The McKinsey Global Institute points out that the potential of that data, as an example, is €250 billion to Europe’s public sector administration (more than the GDP of Greece). In more recognizable terms, it has the potential to bring about a 60% increase in operating margins for retailers. Naturally, the demand for what can be called Sensemaking IT Infrastructure to predict the future is on the rise.
- This has an inevitable implication for 2013: Analytics as a Service (AaaS) will be what businesses shop for. Infrastructure for data aggregation using Cloud models will be on the rise, self-service models for tools in Cloud will become critical, and a whole new range of data and analytics appliances will become part of the IT infrastructure provider’s arsenal.
- Storage and Data warehousing: Data is growing in complexity.
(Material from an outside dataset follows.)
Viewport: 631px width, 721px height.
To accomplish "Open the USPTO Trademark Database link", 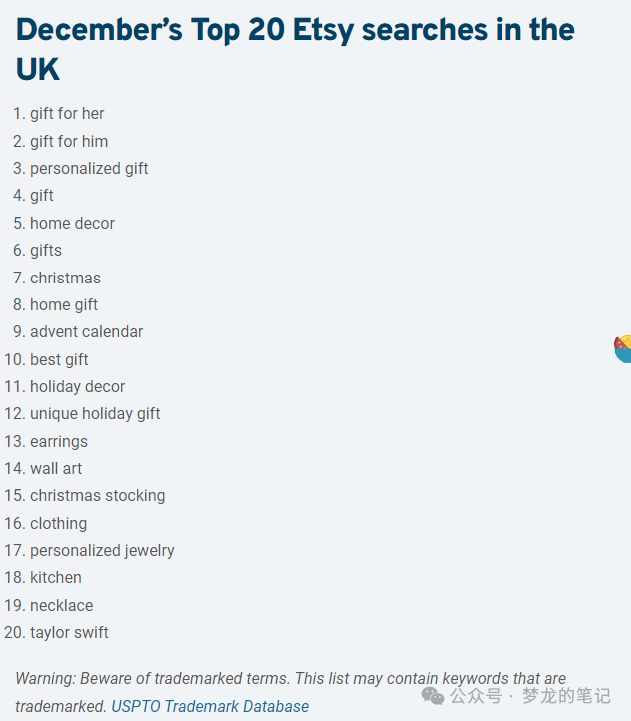I will point(210,706).
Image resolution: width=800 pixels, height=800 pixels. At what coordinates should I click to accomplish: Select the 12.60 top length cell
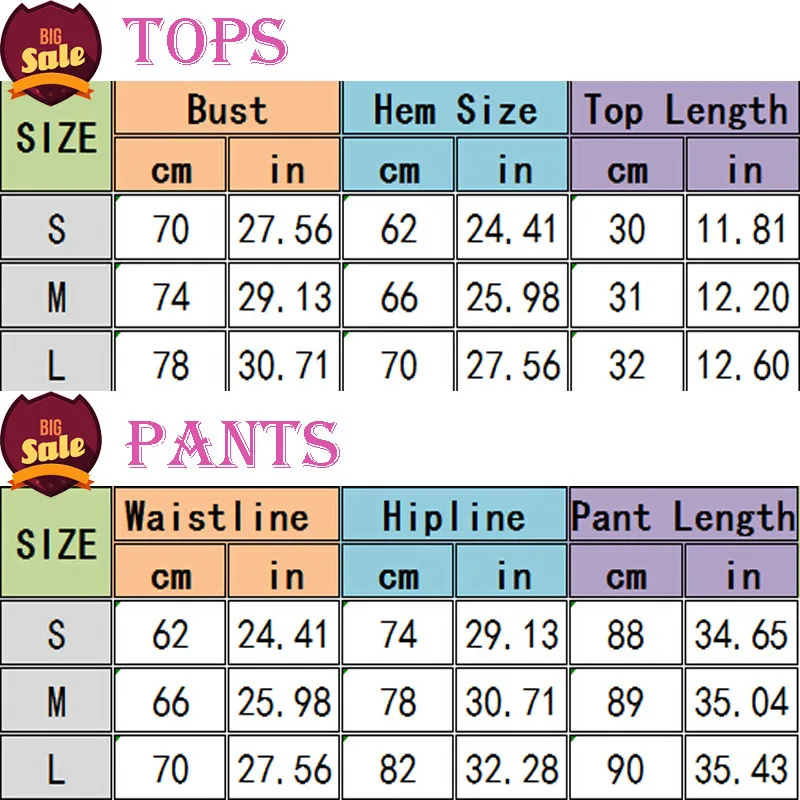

Datamarts and warehouses must keep pace with the volume and velocity of data as well as the variety that includes structured and unstructured data in different formats like text, voice and video. In an effort to be agile, businesses will avoid investments in storage solutions that lock down their ability to keep pace with changing storage needs and opt for elastic and scalable outsourced pay-as-you-go Cloud solutions. In addition, because of the huge amount of data, businesses will demand intelligent storage solutions that bring down costs through compression, can separate and store process data from regulatory data, are capable of data tiering and can provide advanced capability through rapid content access and remixing.
- Tools: There will be an increasing demand for highly scalable tools such as Map Reduce and Hadoop that enable distributed computing for large data sets across commodity servers. Tools that manage traditional and non-traditional data sources, millions of events every second, can reduce latency to microseconds and run on a variety of hardware platforms will be the most visible trend before customization takes over. Concurrently, industry specific sensemaking algorithms (and visualization tools) that can dig into the data to improve a business’s ability to make quick and accurate decisions are witnessing increasing demand.
- Appliances: The role of high-performance analytical appliances will continue to grow as businesses exploit in-memory computing. An example is SAP’s HANA (High-Performance Analytic Appliance) that combines software components on hardware specifically designed to handle large volumes of data in real time. Fundamentally, because of the current evolving nature of data and analytics, businesses will want to gain access to the latest data and analytics appliances that can extract, transform, load data and are integrated with analytical applications.
Meanwhile, data will continue to grow, forcing smart businesses to go shopping for competent partners who can provide intelligence on demand, making AaaS IT infrastructure clearly amongst the most visible outsourcing trends of 2013.